Size does matter. But is a big city light enough on its feet to dance?
Continuation of the “urban renaissance” is no guarantee in difficult economic times. Uncertainty seems to have replaced the expectation of return to a steady state of economic growth, and signs of potential transformation can be seen in everything. No matter the size, wealth or advancement of modern cities, flexibility will be the keyword for planners and policymakers considering the future.
It doesn’t take a perfect storm to scuttle city futures.
Looking at a range of uncertainties, we tested what it would mean for cities if technological, economic and sociopolitical forces hamper economic health and employment growth between now and 2025. Not unexpectedly in this “what if” scenario, employment and GDP growth fall across our spectrum of 27 cities. Beijing, Shanghai and São Paulo lose the most jobs, but London and Tokyo follow close behind, showing neither developed nor developing cities escape sweeping transformation.

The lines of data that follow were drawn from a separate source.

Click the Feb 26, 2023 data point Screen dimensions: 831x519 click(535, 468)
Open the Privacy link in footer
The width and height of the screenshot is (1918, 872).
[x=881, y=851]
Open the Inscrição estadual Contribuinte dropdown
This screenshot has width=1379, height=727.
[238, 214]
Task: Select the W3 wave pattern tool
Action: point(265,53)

“What if” smart cities prevail?
London, Tokyo, New York, Seoul and Paris fare best in employment growth if cities prosper based on knowledge as well as technological and travel connections. Overall our 27 cities lose 4 million jobs compared to the 2025 baseline projection. Perhaps counterintuitively, this occurs because greater productivity will cut the need for workers. However, higher trade might reasonably accompany such a scenario and generate even more jobs than productivity shaves away.
There’s a reason protectionism earned a bad name.
Trade restrictions can look good in an economic pinch, but when we ask “what if” global trade shrinks 2 percent annually until 2025, over 10 million jobs and $1 trillion in gross domestic product will have vanished from our 27 cities.
When it comes to the share of city employment, financial and business services, manufacturing, wholesale and retail dominate (for better or worse).
Financial and business services, manufacturing, wholesale and retail sectors anchor many city economies in 2012. The first two sectors account for as much as a third of jobs in some cities. Wholesale and retail accounts for more than one in five jobs in Hong Kong, Kuala Lumpur, Moscow, Mumbai, Mexico City and Istanbul.
Compete or collaborate?
The question of competing or collaborating within and among communities is as old as the seven hills of Rome. Today’s cities need to blend some of each strategic outlook into their planning. On one hand, cities can benefit by aligning interests and seeking joint action in a world urbanizing faster and creating more funding needs than cities are empowered to address. Yet, cities are where the buck stops in terms of the need to get results. Competition with other cities, whether for a new factory or new museum, is a fact of life.
Cities of invention ... or reinvention.
History shows the capacity of cities to build from the ground up, as many emerging cities are doing now, and to rebuild from rubble, as many developed cities have done after war. Success comes from collective will and the ability to align economic, government and social forces. Where there’s a common will, there’s a way forward.
Growing cities with growling appetites for capital investment.
To keep up with the great gains in population and employment by quarter-century, some emerging cities will have to invest significantly. Shanghai and Beijing will need to invest what represents 42 percent of their GDP just to satisfy forecast growth from 2012 to 2025. For Mumbai, it’s 35 percent. London, by contrast, only requires 17 percent and Stockholm 19 percent to meet the forecast of investment spending relative to growth.
Make my city healthy, wealthy and wise (not necessarily in that order).
Most of the leaders we spoke to emphasize the need for a safe and secure city as the keystone of a healthy community. After that, good education is most widely cited as a springboard for future success. In fact, our own Cities of Opportunity analyses have shown that good housing correlates in a highly positive way with the attributes of an economically strong city. Stockholm, Toronto and Sydney demonstrate balanced success in education and health, safety and security.